It has been over 30 years since offshore drilling took place for oil and gas on the Atlantic coast of the United States. However, in January 2015, President Obama released a proposal to sell offshore oil and gas leases in federally owned waters. The proposal would allow drilling along the East Coast from northern Virginia to the Georgia-Florida border.
The proposal by the Bureau of Ocean Energy Management, part of the U.S. Department of the Interior, included 14 potential lease sales in eight different areas, most of them in the Gulf of Mexico, three off the coast of Alaska and those on the East coast. This proposal was a draft that could be changed after upcoming months of public hearings.
Environmentalists immediately sprang into action, concerned about another Deepwater Horizon spill happening, saying that neither technology nor regulations had improved in the five years since the spill which devastated wildlife and the local economies. They were also concerned that any new drilling would include using high-pressure underwater seismic airgun blasts that they felt would disrupt fisheries and wildlife migration. They were joined by residents along the coastline as well as businesses and business groups involved in coastal tourism and recreation.

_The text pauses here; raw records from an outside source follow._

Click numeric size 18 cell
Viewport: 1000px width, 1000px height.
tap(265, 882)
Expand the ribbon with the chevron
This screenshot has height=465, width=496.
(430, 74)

This past March, Sally Jewell, Secretary of the Interior, announced the decision to bar drilling along the mid-Atlantic seaboard. In a conference call with reporters, she said Florida, Georgia, South Caroline, North Carolina and Virginia would remain off limits for drilling until 2022. She cited the concerns of coastal communities about risks to their fishing and tourist industries from oil and gas spills. Additionally, there were warnings from the Navy about interference with their systems.
“We heard from many corners that now is not the time to offer oil and gas leasing off the Atlantic coast,” Jewell said. “When you factor in conflicts with national defense, economic activities such as fishing and tourism, and opposition from many local communities, it simply doesn’t make sense to move forward with lease sales in the coming five years.”
The action to bar drilling comes as oil and gasoline prices have plunged to near record lows.
In a statement Greenpeace said, “With the offshore Atlantic now closed to new exploration, it is hard to see where growth for big oil in North America is going to come from. Unimaginable even a few years ago, we are now seeing the beginning of the end of the oil age.”